Он усмехнулся и сказал:
– Знаешь, забавно. Возобновляя, э-э, знакомство с Кристой Гроос, за что тебе большое спасибо, я испытывал такое же волнение. Не то чтобы я… ничего подобного, разумеется. Просто такой же уровень восторга. Ты замечал, Голо, что рыженькие сильнее пахнут?
В следующие четверть часа дядя Мартин распространялся о своих делишках с Кристой Гроос. Поглядывая в тонированное окошко машины, я инстинктивно ожидал увидеть воздетые кулаки и негодующие лица. Но нет. Женщины, женщины, женщины, хлопотливые, хлопотливые, хлопотливые – и погружены они были не в прежние берлинские хлопоты (добыть и потратить деньги), жизнь их состояла теперь из иных забот – из попыток купить конверт, пару обувных шнурков, зубную щетку, тюбик клея, пуговицу. Все их мужчины – мужья, братья, сыновья и отцы – находились в сотнях, может быть в тысячах километров от них, и по меньшей мере миллион их уже погиб.
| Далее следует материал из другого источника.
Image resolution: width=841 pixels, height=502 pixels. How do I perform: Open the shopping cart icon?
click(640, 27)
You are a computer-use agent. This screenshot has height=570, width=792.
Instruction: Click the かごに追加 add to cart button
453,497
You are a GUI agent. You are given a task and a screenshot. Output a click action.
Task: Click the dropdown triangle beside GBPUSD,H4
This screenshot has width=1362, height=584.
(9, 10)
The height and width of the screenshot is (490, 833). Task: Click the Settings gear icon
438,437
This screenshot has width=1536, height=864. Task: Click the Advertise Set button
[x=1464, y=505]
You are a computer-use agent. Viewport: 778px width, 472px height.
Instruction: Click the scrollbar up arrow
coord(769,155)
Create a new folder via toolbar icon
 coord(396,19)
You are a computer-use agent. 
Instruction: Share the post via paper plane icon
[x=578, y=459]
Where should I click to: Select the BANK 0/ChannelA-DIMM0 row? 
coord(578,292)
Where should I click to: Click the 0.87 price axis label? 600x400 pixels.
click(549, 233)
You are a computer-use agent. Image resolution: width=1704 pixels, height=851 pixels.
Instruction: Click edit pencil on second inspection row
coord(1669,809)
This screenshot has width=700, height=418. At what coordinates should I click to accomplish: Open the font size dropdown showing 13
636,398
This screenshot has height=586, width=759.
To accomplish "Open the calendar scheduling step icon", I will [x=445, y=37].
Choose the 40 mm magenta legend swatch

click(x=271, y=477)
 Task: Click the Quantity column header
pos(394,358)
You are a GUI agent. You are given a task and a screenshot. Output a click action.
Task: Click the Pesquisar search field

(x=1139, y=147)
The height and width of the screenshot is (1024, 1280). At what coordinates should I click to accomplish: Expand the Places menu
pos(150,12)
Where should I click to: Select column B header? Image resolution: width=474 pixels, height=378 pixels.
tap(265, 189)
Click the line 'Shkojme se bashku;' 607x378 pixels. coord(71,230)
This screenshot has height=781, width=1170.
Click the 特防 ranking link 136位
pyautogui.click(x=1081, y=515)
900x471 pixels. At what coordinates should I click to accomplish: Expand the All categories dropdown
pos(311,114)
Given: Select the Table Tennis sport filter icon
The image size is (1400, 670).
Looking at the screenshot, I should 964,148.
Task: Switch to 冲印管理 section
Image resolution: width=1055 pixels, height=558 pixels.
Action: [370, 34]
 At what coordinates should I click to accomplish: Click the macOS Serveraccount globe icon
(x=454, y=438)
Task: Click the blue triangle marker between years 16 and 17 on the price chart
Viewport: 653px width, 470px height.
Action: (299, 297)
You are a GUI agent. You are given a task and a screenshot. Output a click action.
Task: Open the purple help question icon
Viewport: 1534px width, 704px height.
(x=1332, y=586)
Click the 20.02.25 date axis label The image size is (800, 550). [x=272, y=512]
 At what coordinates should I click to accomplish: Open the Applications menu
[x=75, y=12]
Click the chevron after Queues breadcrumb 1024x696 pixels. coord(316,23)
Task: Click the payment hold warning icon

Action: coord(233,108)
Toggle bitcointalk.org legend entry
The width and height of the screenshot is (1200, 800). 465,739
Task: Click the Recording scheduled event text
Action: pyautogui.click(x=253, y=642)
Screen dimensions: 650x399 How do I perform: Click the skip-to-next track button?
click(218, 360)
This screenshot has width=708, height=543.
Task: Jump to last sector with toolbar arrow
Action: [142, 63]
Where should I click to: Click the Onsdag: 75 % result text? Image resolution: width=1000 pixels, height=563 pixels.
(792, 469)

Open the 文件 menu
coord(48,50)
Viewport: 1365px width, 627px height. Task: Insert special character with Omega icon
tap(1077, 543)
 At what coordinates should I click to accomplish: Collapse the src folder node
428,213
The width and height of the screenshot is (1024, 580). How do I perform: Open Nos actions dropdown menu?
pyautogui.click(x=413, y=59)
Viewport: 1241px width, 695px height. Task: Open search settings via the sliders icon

– Я же говорил вам, она девица прославленная, – сказал я, когда машина остановилась за Польским вокзалом.
– Ее превозносят заслуженно, Голо. Заслуженно. А я не без причины привез тебя сюда пораньше. Хотел доставить тебе удовольствие перед твоим отъездом. Рассказать об удивительной истории Дитера Крюгера. Конечно, делать мне этого не следует. Ну да теперь оно и неважно.
– О, вы умеете держать слово, дядя.
– В ночь перед казнью Крюгера мы совершили небольшое паломничество в его камеру. Я и несколько моих приятелей. И тебе нипочем не догадаться, что мы там учинили.
Пока Секретарь рассказывал, я опустил оконное стекло, чтобы ощутить вкус воздуха. Да, так и есть. Подобно Рейхсканцлеру (которого в этом отношении боялись все его собеседники, даже и дядя), город страдал халитозом. Причина была в том, что еда и напитки производились, обрабатывались, а весьма возможно, и придумывались компанией «ИГ Фарбен» (заодно с «Круппом», «Сименсом», «Хенкелем», «Фликом» и прочими). Химический хлеб, химический сахар, химическое пиво, химическое вино. А последствия? Газы, ботулизм, золотуха и чирьи. И куда ты денешься, если даже суп и зубная паста воняют черт знает чем? Теперь желтоглазые женщины пускали ветры в открытую, но это было лишь полбеды. Они пускали их и изо рта.
– На его голую грудь! – со скабрезной улыбкой закончил дядя Мартин. – На голую! Умора, правда?
– Да, дядя, это смешно, – ответил я, мучимый дурнотой. – Как вы и говорили – национал-социализм во всей его ироничности.
– Бесценно. Бесценно. Господи, как мы хохотали. – Он посмотрел на часы, на мгновенье притих. – Жуткое все-таки место, «Волчье логово». Сильно похоже на маленький лагерек, только со стенами толщиной в пять метров. Но Шеф – ах, Шеф готовит для наших восточных друзей пренеприятный сюрприз. Не упускай из виду Курский выступ. Когда почва подсохнет. Операция «Цитадель», племянник. Просто не упускай из виду Курский выступ.